Link: http://extremelongevity.net/2012/08/09/is-aging-due-to-hyperfunction/

Comments

This theory sounds plausible - especially since the concept of "damage" is difficult to define. A lot of development involves rapid destruction of certain tissues - which could be construed as programmed "damage." Also, I believe, some tissue differentiation programs share pathways with apoptosis processes.

This could be a only semantic distinction.
Aside from unambiguous environmentally caused damage (e.g., heat, UV, etc.,) how can we quantify "damage" in differentiated tissue, and be sure it's not a result of a genetic program?

Posted by: Lou Pagnucco at August 10th, 2012 9:33 AM

Aging theory and aging research has been greatly slowed and misdirected over the last fifty years by the dominance of oxidative damage theory which basically holds that aging is essentially outside of the capabilities of natural selection to mitigate its effects. This wrong headed conclusion greatly damaged progress in this field for half a century. Now, theories such as hyperfunction again may be viewed as casting aging beyond the control of natural selection, eliminating the mitigation of aging as a practical possibility.
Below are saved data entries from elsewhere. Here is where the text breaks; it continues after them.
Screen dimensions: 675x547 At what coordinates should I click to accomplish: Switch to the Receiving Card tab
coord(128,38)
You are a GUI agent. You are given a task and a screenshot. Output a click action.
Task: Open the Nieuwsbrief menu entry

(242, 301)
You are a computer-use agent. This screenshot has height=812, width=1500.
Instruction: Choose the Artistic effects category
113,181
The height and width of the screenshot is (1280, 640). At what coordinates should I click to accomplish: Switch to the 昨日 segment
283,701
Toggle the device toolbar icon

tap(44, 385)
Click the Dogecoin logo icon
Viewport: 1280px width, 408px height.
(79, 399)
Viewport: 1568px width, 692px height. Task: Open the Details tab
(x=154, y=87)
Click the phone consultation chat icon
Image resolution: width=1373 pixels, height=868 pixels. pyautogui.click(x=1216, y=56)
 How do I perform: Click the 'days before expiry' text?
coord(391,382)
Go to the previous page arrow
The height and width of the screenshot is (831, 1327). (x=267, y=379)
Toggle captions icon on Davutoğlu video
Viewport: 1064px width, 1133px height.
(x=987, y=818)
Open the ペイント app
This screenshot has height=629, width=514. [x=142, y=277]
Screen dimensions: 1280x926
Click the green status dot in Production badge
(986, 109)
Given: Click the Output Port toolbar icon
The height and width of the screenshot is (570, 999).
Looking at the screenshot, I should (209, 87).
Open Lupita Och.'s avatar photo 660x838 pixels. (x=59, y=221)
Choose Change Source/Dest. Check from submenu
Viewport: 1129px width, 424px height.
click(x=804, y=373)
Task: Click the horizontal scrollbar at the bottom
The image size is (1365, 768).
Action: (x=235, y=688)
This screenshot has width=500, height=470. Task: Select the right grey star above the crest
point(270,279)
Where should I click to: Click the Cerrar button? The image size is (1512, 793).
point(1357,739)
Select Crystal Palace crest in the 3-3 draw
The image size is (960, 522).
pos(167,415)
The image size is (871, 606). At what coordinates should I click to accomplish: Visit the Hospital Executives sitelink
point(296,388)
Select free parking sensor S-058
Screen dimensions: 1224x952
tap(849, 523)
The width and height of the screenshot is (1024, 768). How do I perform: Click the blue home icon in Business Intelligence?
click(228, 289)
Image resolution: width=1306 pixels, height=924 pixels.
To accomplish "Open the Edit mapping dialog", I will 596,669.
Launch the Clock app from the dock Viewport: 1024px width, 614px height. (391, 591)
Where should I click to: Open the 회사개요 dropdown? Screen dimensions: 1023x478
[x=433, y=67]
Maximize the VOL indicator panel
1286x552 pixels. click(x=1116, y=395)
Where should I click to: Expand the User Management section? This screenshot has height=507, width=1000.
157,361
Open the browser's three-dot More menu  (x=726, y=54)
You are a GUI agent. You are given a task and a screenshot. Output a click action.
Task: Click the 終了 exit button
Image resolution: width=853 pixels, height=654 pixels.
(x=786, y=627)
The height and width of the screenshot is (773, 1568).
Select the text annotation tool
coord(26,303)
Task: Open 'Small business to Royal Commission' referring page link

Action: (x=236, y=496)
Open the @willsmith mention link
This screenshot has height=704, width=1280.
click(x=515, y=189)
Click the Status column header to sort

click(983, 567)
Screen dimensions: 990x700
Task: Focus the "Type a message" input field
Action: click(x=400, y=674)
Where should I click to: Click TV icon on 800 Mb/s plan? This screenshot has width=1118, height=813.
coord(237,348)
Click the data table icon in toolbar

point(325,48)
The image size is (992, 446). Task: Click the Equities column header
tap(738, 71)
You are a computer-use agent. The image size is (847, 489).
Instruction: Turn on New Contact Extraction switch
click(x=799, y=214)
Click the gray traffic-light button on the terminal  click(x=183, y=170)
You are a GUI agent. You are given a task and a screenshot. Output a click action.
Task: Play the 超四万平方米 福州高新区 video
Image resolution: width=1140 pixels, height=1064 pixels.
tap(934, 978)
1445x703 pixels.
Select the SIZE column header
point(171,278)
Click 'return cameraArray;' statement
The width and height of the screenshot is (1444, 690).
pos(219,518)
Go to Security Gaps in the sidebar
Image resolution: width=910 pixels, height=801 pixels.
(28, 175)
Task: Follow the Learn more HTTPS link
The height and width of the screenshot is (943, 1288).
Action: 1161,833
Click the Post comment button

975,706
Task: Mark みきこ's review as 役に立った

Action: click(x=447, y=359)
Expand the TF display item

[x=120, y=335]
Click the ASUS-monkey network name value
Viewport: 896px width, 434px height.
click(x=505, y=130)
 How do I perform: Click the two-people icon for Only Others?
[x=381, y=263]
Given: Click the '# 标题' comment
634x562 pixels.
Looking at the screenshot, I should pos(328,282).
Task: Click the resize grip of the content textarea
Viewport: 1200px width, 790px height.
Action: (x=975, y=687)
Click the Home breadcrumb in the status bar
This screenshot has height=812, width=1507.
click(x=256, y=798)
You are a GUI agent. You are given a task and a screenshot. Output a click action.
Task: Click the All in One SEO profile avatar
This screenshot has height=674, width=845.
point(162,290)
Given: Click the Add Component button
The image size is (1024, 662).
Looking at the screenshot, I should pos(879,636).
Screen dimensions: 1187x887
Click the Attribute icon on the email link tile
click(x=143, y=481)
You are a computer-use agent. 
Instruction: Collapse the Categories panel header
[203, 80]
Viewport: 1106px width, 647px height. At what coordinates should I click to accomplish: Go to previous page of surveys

With the fall of the oxidative damage theories of aging, it is now an opportune time to consider theories of aging that are grounded in evolution theory which propose that aging is the result of the action of standard selection forces and therefore open to mitigation.

Conventional aging theories greatly lag the work being done in genetics and stem cell/ developmental biology on mitigation of aging. Theories exist such as "Mate Selection Scale and Aging" //sites.google.com/site/limitsofgrowththeoryofaging/ are consistant with evolutionary thought and also provide a conceptual foundation for the experimental work being done.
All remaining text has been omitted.